[THE DATA — start]
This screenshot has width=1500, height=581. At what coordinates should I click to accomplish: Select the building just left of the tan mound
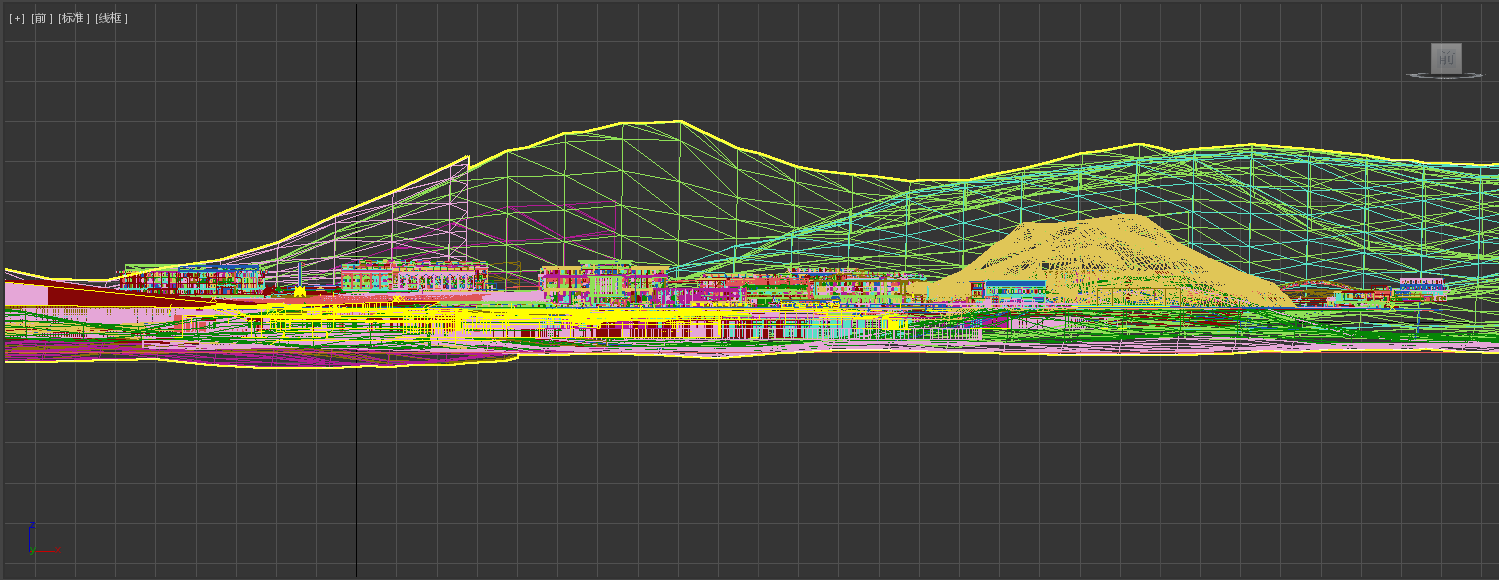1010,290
[THE DATA — finish]
[THE DATA — start]
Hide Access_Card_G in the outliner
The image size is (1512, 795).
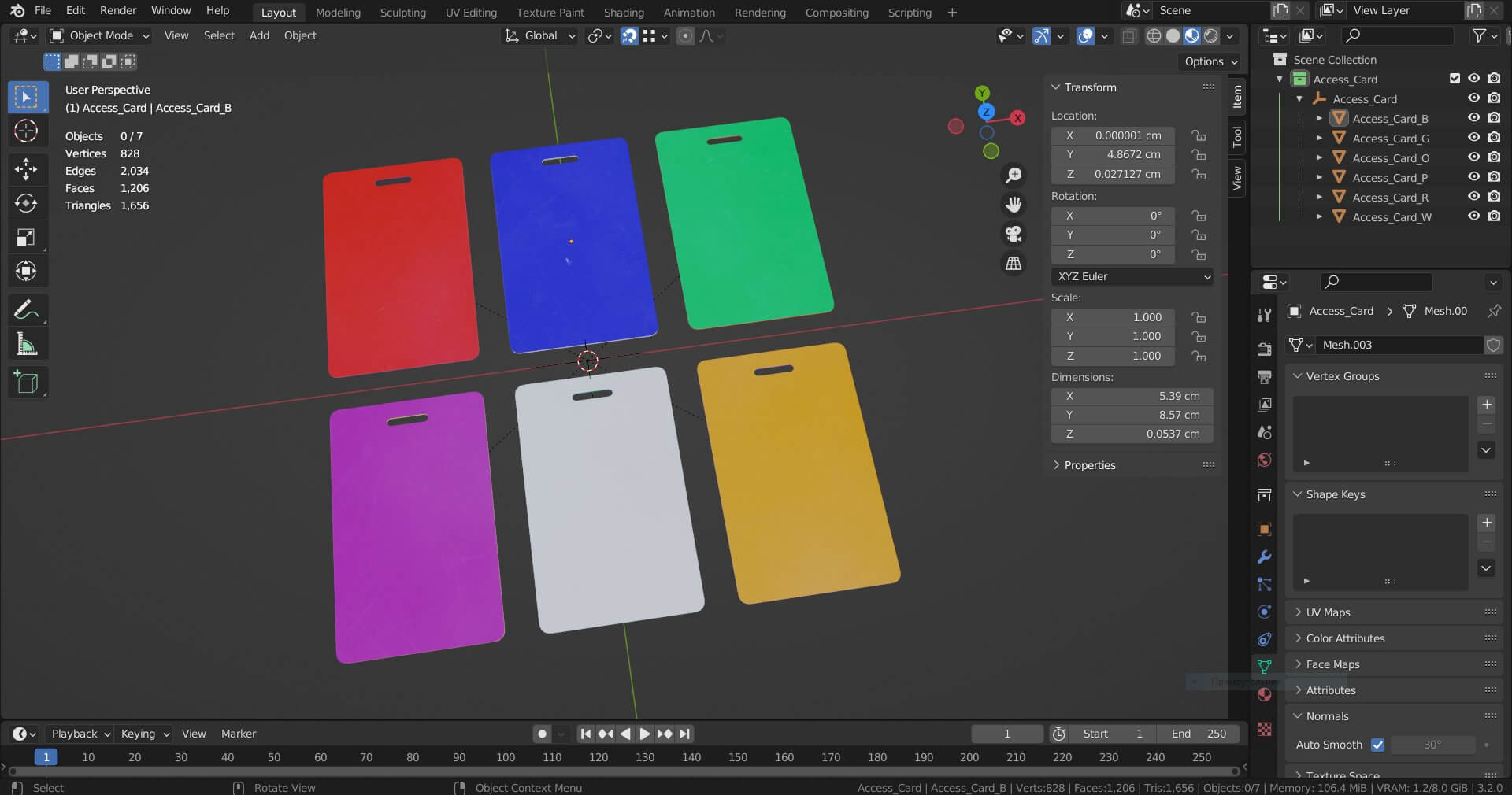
[THE DATA — finish]
[THE DATA — start]
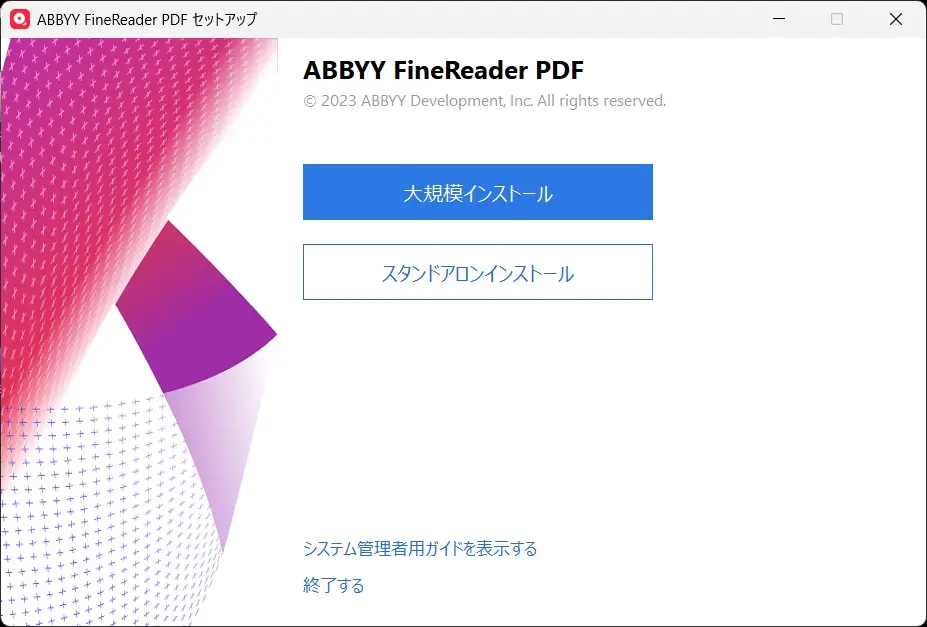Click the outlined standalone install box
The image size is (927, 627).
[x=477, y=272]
[THE DATA — finish]
» PROMPT
Look above for the line holding "Hide Access_Card_G in the outliner", then set down exactly that line and every line after it up to and including the line holding "The image size is (1512, 795).", with nothing else.

» YOUR RESPONSE
Hide Access_Card_G in the outliner
The image size is (1512, 795).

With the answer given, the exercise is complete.